Wakil Ketua KPK Alexander Marwata menambahkan, dari 8-9 tahun pengalamannya sebagai pimpinan KPK, semakin seseorang tidak memiliki afiliasi dengan instansi tempat asal atau mempunyai hubungan dengan para pejabat-pejabat tinggi yang lain, itu lebih baik. Artinya, ketika pimpinan KPK ingin melakukan penindakan, tidak ada rasa sungkan.

Meski demikian, sebetulnya, menurut Alexander, penanganan perkara di KPK secara sistem di tataran pimpinan nyaris tertutup pintu untuk diintervensi oleh pihak luar. Sebab, bukti yang dimiliki oleh penyidik sudah cukup kuat hingga akhirnya ada penetapan tersangka.

”Nah, kalau situasinya seperti itu, enggak mungkin pimpinan itu, nyaris tidak mungkin akan menyatakan ’stop’ karena ini menyangkut pihak-pihak tertentu, kan, begitu,” ungkap Alexander.

Alexander Marwata

KOMPAS/RONY ARIYANTO NUGROHO

Alexander Marwata

Baca juga: Godok Calon Pansel KPK, Istana Diharapkan Pilih Sosok Independen dan Berintegritas

Di sisi lain, tentu patut dinilai pula terkait persoalan profesionalisme dan integritas dari para capim KPK. Tak hanya itu, capim KPK juga harus memahami sejumlah isu, mulai dari proses bisnis, celah korupsi, hingga modusnya-modusnya. Jika tidak, pimpinan KPK justru akan di-kadalin oleh pelaku korupsi.
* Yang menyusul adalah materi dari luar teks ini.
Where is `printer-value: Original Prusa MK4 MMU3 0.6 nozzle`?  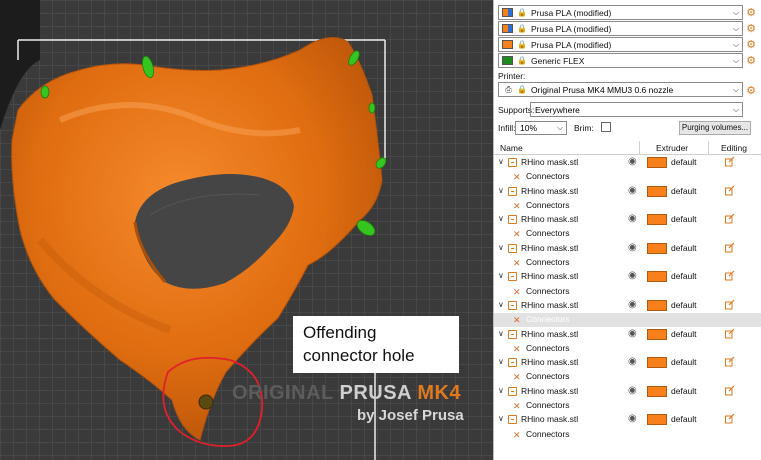 printer-value: Original Prusa MK4 MMU3 0.6 nozzle is located at coordinates (602, 90).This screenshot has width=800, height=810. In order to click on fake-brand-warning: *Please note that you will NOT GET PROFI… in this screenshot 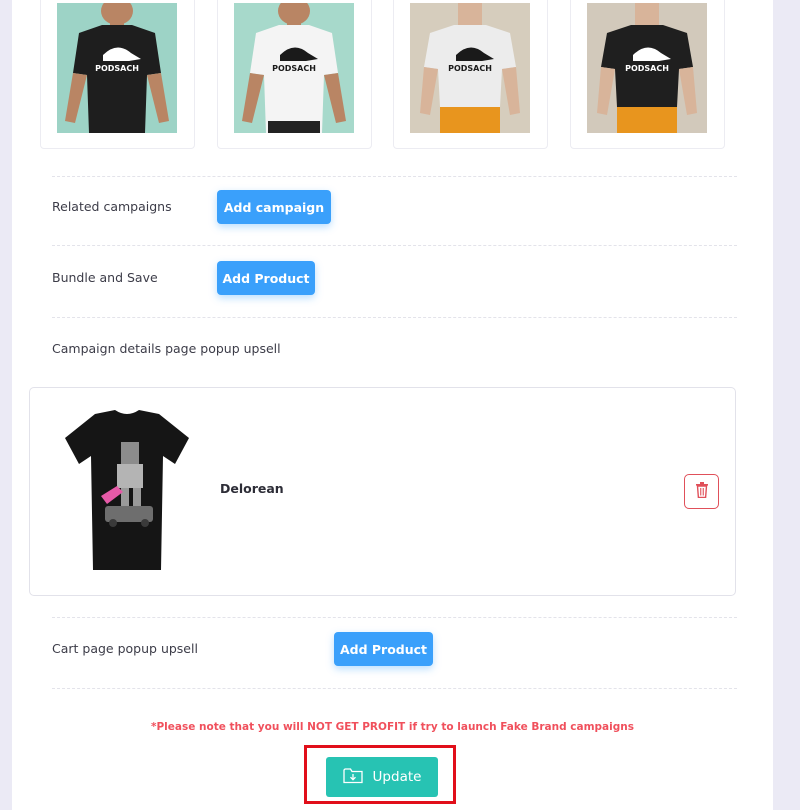, I will do `click(392, 727)`.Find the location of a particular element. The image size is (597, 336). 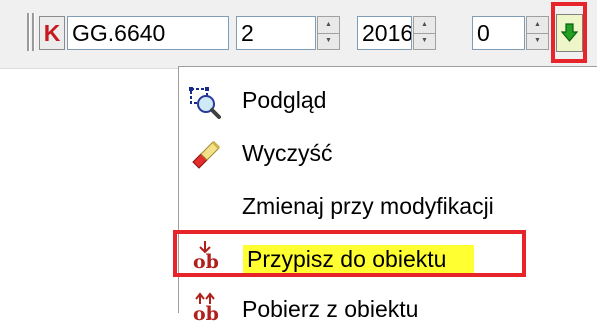

dropdown-arrow-button is located at coordinates (570, 33). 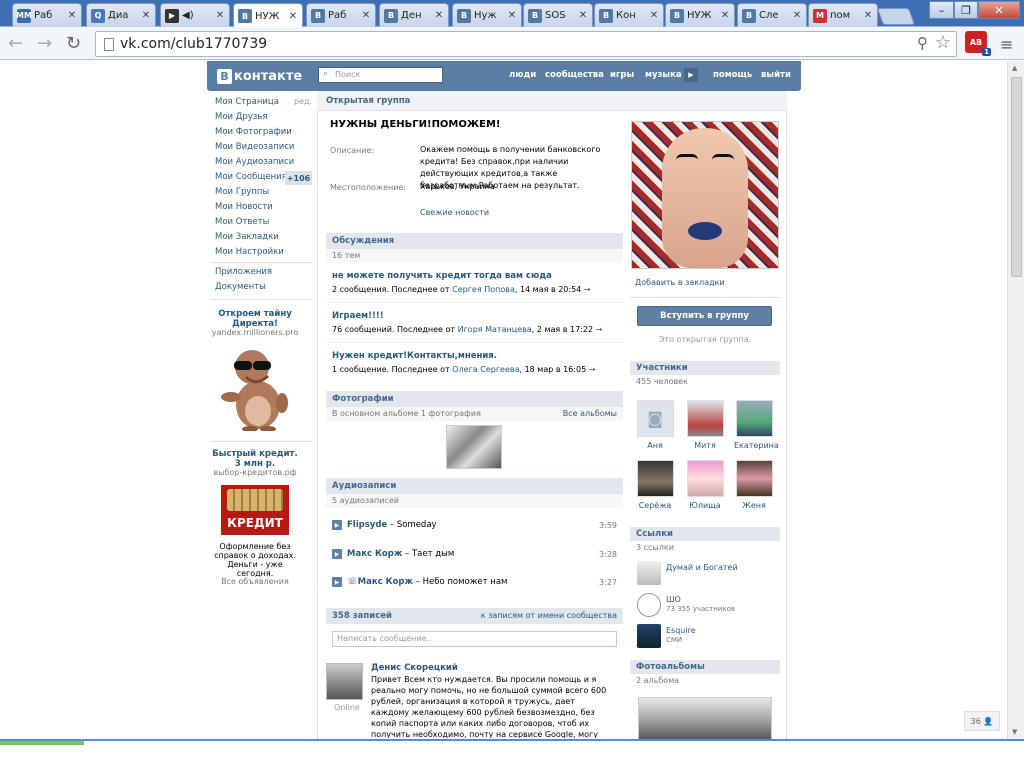 What do you see at coordinates (380, 75) in the screenshot?
I see `search-input: ⌕ Поиск` at bounding box center [380, 75].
Alexander pun menegaskan, dirinya sudah tidak berminat lagi untuk maju menjadi capim KPK. Ia juga bertanya kepada Ketua KPK Nawawi Pomolango dan menyatakan tidak akan maju kembali. Untuk pimpinan KPK yang lain di periode sekarang, ia mengaku tidak mengetahuinya.